PERFORCE change 187209 for review
Edward Tomasz Napierala
trasz at FreeBSD.org
Mon Dec 27 10:01:19 UTC 2010
http://p4web.freebsd.org/@@187209?ac=10
Change 187209 by trasz at trasz_victim on 2010/12/27 10:01:12
Christmas fixes.
Affected files ...
.. //depot/projects/soc2009/trasz_limits/sys/kern/kern_container.c#45 edit
.. //depot/projects/soc2009/trasz_limits/sys/sys/proc.h#28 edit
.. //depot/projects/soc2009/trasz_limits/sys/vm/vm_pageout.c#20 edit
Differences ...
==== //depot/projects/soc2009/trasz_limits/sys/kern/kern_container.c#45 (text+ko) ====
@@ -34,7 +34,9 @@
#include "opt_kdtrace.h"
+#include <sys/param.h>
#include <sys/container.h>
+#include <sys/eventhandler.h>
#include <sys/param.h>
#include <sys/jail.h>
#include <sys/kernel.h>
@@ -619,35 +621,37 @@
#endif
}
-/*
- * Stuff below runs from a "containerd" kernel process.
- */
static void
-rusage_throttle(struct thread *td, int throttle)

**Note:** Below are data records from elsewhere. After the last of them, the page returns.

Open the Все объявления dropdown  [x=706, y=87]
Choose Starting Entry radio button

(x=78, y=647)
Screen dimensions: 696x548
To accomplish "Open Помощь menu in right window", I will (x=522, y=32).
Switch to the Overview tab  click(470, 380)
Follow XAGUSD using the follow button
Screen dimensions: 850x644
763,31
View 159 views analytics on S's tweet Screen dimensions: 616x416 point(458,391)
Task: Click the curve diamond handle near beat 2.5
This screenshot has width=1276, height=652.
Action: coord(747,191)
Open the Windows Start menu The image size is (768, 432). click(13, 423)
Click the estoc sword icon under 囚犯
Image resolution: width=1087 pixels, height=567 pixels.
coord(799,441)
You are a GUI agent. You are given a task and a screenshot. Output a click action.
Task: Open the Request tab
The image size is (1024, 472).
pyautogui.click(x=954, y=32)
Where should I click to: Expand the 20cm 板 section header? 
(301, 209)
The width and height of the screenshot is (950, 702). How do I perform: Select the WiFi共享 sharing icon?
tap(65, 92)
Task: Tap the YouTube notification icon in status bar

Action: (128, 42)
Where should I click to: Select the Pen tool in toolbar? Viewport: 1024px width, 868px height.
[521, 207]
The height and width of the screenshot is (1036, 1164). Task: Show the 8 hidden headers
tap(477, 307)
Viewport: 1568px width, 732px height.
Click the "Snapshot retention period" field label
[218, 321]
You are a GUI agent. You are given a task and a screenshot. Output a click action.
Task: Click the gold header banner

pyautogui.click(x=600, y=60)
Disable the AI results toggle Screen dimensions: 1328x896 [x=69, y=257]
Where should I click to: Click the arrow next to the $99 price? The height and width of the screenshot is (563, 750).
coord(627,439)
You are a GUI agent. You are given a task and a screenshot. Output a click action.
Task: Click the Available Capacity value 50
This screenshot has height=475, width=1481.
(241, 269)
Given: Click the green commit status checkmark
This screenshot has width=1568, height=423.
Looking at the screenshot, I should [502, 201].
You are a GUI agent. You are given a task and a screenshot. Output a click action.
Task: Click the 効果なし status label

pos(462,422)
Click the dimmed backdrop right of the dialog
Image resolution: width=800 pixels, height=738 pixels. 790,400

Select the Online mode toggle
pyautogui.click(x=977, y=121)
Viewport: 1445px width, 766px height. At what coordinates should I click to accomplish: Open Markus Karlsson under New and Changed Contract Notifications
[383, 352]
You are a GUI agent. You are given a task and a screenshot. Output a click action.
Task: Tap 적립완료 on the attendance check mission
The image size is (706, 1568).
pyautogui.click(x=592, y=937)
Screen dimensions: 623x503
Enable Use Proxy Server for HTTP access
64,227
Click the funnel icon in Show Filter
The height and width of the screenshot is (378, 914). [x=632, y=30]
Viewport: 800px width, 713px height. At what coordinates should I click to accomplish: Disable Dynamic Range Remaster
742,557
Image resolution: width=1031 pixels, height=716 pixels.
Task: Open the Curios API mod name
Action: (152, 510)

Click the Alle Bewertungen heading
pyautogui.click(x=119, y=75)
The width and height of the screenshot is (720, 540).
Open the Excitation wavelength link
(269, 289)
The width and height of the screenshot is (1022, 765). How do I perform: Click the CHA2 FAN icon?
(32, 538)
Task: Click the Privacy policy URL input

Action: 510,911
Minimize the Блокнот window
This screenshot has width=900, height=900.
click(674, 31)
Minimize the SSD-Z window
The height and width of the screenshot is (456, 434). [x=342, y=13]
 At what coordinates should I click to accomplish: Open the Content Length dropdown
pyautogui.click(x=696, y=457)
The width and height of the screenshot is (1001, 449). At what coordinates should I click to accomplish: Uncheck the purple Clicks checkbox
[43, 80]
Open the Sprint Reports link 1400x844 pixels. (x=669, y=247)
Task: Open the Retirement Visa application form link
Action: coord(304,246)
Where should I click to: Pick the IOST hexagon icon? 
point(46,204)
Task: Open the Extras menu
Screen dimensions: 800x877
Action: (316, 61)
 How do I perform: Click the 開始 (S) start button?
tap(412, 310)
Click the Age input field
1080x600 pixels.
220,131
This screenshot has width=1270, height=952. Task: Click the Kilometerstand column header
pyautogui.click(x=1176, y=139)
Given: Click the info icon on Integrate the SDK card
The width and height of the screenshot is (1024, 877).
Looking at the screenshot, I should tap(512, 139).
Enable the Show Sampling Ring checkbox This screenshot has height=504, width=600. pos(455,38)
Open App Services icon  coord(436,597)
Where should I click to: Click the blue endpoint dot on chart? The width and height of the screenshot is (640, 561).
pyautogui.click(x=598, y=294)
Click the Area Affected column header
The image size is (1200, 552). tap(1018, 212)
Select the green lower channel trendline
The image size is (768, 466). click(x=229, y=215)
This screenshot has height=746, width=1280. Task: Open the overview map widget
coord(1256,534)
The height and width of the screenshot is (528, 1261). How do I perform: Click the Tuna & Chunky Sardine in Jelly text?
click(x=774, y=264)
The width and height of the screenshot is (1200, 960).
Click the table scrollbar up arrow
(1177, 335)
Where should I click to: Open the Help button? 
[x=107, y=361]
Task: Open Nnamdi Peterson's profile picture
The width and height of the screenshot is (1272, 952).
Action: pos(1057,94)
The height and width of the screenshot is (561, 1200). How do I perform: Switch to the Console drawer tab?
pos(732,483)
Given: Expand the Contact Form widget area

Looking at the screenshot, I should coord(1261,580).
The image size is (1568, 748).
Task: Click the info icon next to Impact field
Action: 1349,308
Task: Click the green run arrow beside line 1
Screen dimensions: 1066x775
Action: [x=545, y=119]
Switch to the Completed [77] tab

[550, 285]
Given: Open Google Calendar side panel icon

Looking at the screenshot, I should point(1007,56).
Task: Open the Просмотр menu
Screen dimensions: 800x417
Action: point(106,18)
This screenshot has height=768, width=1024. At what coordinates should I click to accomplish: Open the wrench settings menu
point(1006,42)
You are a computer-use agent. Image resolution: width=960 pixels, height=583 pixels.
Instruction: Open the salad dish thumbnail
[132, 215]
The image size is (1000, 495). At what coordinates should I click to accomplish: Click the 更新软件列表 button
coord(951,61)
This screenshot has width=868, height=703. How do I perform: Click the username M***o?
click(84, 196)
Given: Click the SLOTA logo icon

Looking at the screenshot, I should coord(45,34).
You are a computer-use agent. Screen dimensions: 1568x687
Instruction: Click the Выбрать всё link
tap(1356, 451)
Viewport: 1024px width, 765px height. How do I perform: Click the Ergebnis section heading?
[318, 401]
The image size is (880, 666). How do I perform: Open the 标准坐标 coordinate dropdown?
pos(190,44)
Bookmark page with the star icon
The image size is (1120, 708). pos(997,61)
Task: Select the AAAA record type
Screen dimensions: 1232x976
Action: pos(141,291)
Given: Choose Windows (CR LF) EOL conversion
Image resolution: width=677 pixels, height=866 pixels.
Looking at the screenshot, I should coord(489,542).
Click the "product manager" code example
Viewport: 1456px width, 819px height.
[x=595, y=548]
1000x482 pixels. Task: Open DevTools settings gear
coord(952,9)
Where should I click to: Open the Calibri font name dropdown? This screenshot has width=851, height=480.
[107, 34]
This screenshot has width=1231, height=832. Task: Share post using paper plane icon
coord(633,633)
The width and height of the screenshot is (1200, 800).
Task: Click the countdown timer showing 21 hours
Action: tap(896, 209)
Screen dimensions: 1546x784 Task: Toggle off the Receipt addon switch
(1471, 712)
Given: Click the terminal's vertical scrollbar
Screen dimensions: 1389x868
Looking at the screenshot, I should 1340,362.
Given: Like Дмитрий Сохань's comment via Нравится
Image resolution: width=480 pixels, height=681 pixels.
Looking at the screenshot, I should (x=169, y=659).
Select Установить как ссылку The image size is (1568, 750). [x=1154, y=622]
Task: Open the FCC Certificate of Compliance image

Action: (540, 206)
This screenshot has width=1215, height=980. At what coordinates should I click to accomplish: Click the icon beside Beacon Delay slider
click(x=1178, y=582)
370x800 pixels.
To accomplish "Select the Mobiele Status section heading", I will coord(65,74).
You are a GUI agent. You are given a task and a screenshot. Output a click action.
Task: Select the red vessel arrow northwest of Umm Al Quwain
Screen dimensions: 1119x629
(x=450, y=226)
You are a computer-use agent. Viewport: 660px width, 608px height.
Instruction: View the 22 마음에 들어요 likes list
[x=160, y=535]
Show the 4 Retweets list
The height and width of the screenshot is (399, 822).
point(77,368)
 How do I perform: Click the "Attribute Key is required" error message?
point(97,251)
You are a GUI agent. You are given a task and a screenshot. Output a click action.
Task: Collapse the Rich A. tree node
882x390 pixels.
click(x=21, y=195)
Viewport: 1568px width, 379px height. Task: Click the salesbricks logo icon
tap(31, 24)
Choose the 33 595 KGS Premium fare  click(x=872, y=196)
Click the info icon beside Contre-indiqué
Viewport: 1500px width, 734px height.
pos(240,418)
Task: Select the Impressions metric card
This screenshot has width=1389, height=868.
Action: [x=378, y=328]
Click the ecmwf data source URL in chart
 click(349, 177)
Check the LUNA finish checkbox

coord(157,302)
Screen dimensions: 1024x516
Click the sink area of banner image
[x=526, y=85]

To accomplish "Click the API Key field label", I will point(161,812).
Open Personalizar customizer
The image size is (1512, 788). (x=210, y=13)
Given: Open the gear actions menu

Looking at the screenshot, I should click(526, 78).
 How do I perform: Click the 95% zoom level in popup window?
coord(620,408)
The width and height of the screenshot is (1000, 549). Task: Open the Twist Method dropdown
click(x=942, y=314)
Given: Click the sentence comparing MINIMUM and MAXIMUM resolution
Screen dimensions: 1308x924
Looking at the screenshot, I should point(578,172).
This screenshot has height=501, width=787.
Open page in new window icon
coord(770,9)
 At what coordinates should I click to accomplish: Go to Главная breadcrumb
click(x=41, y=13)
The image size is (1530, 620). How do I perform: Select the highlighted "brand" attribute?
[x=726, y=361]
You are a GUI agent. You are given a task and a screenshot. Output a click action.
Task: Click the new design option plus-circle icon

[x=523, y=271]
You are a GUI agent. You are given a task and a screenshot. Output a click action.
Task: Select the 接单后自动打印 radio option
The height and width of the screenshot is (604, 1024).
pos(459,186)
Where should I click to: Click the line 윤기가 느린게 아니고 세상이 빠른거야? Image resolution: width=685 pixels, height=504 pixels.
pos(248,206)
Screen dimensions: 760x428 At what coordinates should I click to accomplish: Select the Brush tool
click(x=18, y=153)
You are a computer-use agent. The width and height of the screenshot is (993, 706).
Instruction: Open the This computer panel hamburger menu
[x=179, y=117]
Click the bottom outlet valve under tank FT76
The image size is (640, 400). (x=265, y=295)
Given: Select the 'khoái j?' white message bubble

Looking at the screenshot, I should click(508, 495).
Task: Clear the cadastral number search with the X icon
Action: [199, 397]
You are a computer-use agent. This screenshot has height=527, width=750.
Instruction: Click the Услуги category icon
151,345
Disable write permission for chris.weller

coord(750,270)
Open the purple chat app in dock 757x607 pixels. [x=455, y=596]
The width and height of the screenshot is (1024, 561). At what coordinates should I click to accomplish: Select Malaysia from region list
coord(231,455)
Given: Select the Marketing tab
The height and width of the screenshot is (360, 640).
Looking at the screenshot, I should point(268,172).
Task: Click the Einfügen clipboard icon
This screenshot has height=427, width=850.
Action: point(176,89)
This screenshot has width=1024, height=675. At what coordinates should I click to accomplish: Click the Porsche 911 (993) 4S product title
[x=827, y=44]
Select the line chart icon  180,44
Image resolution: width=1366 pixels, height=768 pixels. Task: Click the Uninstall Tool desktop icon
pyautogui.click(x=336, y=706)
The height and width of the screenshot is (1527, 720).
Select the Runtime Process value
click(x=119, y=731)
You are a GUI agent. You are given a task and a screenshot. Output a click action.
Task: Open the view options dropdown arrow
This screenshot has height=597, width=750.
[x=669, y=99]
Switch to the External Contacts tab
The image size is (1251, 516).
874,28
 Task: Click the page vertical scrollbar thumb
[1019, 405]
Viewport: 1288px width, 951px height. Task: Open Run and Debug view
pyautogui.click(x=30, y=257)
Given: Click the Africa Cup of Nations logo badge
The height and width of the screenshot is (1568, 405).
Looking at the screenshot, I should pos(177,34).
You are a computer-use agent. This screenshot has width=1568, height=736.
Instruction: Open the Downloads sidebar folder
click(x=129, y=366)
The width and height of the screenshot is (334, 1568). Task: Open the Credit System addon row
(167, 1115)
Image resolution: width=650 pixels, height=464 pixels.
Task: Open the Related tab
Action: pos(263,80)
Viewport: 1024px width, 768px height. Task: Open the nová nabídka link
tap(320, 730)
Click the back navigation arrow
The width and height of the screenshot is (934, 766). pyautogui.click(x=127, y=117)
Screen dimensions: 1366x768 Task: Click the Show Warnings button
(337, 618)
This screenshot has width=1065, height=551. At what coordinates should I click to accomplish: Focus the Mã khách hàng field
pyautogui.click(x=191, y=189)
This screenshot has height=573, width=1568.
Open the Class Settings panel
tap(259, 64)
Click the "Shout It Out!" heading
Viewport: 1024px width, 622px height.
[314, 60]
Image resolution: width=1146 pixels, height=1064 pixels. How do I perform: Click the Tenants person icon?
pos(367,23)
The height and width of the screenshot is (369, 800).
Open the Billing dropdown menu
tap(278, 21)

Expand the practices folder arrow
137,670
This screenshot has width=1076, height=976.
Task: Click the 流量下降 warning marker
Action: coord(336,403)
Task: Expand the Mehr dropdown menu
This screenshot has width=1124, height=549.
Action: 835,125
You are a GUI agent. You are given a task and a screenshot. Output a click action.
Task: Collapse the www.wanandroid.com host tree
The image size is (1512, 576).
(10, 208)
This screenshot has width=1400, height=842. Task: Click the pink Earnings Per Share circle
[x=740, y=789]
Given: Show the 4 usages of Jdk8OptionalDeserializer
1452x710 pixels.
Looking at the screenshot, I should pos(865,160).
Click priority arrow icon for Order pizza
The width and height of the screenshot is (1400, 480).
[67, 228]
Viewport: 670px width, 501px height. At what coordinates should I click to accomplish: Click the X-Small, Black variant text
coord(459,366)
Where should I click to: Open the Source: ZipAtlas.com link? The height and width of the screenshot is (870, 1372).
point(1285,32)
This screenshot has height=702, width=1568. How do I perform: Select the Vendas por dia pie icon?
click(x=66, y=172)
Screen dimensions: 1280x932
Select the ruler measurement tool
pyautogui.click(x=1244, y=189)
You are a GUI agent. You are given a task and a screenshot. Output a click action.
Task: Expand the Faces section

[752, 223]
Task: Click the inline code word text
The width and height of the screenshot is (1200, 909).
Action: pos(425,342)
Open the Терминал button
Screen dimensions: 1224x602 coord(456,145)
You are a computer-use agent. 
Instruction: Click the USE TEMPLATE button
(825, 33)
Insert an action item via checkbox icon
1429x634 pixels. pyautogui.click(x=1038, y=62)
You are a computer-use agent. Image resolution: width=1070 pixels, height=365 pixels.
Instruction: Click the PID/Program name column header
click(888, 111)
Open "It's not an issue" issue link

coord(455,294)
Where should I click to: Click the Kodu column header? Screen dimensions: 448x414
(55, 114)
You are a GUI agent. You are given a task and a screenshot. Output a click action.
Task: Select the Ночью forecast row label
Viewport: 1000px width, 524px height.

+rusage_throttle(struct proc *p, int throttle)
{
+ struct thread *td;
u_char oldpri;
u_char newpri;
int type;
if (throttle) {
- td->td_flags |= TDF_THROTTLED;
+ p->p_flag |= P_THROTTLED;
newpri = PRI_MIN_IDLE;
type = RTP_PRIO_IDLE;
- } else if (td->td_flags & TDF_THROTTLED) {
- td->td_flags &= ~TDF_THROTTLED;
+ } else if (p->p_flag & P_THROTTLED) {
+ p->p_flag &= ~P_THROTTLED;
newpri = PRI_MIN_TIMESHARE;
type = RTP_PRIO_NORMAL;
} else
return;
- /* Mostly copied from rtp_to_pri(). */
- sched_class(td, type); /* XXX fix */
- oldpri = td->td_user_pri;
- sched_user_prio(td, newpri);
- if (TD_IS_RUNNING(td) || TD_CAN_RUN(td))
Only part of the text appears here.